* [Written task] Copy out every row below, swapping "Locate an element on the screen" for "Find an element on the screen" wherever it occurs and leaving the rest untouched.

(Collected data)
━━━━━━━━

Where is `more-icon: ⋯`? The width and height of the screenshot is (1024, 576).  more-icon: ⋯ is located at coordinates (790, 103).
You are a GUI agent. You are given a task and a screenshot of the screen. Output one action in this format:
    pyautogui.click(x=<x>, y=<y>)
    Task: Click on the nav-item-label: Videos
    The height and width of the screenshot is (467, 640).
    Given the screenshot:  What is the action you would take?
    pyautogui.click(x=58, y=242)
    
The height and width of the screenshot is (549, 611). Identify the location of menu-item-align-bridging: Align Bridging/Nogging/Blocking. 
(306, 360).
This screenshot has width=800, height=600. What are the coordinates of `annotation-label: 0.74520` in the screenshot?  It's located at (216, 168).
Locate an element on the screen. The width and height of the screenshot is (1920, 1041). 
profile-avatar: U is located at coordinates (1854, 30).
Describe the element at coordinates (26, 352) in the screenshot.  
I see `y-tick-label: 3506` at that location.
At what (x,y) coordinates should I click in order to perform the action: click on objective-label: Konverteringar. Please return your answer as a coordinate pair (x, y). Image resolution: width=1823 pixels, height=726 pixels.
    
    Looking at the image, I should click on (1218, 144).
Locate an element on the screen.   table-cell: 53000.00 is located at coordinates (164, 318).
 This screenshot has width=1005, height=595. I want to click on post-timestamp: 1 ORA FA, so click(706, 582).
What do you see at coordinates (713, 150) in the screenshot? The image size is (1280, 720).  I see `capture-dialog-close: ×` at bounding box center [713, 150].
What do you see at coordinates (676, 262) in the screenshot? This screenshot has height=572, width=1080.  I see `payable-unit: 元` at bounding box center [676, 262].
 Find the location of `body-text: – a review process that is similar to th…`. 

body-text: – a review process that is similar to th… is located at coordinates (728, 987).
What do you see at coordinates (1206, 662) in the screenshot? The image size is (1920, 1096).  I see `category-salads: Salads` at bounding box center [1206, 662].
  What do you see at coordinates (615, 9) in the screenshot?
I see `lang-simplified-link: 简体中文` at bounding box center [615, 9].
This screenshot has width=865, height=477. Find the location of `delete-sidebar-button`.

━━━━━━━━

* [Response]
Where is `more-icon: ⋯`? The width and height of the screenshot is (1024, 576).  more-icon: ⋯ is located at coordinates (790, 103).
You are a GUI agent. You are given a task and a screenshot of the screen. Output one action in this format:
    pyautogui.click(x=<x>, y=<y>)
    Task: Click on the nav-item-label: Videos
    The height and width of the screenshot is (467, 640).
    Given the screenshot:  What is the action you would take?
    pyautogui.click(x=58, y=242)
    
The height and width of the screenshot is (549, 611). Identify the location of menu-item-align-bridging: Align Bridging/Nogging/Blocking. 
(306, 360).
This screenshot has width=800, height=600. What are the coordinates of `annotation-label: 0.74520` in the screenshot?  It's located at (216, 168).
Find an element on the screen. The width and height of the screenshot is (1920, 1041). 
profile-avatar: U is located at coordinates (1854, 30).
Describe the element at coordinates (26, 352) in the screenshot.  
I see `y-tick-label: 3506` at that location.
At what (x,y) coordinates should I click in order to perform the action: click on objective-label: Konverteringar. Please return your answer as a coordinate pair (x, y). Image resolution: width=1823 pixels, height=726 pixels.
    
    Looking at the image, I should click on (1218, 144).
Find an element on the screen.   table-cell: 53000.00 is located at coordinates (164, 318).
 This screenshot has width=1005, height=595. I want to click on post-timestamp: 1 ORA FA, so click(706, 582).
What do you see at coordinates (713, 150) in the screenshot? The image size is (1280, 720).  I see `capture-dialog-close: ×` at bounding box center [713, 150].
What do you see at coordinates (676, 262) in the screenshot? This screenshot has height=572, width=1080.  I see `payable-unit: 元` at bounding box center [676, 262].
 Find the location of `body-text: – a review process that is similar to th…`. 

body-text: – a review process that is similar to th… is located at coordinates (728, 987).
What do you see at coordinates (1206, 662) in the screenshot? The image size is (1920, 1096).  I see `category-salads: Salads` at bounding box center [1206, 662].
  What do you see at coordinates (615, 9) in the screenshot?
I see `lang-simplified-link: 简体中文` at bounding box center [615, 9].
This screenshot has width=865, height=477. Find the location of `delete-sidebar-button`.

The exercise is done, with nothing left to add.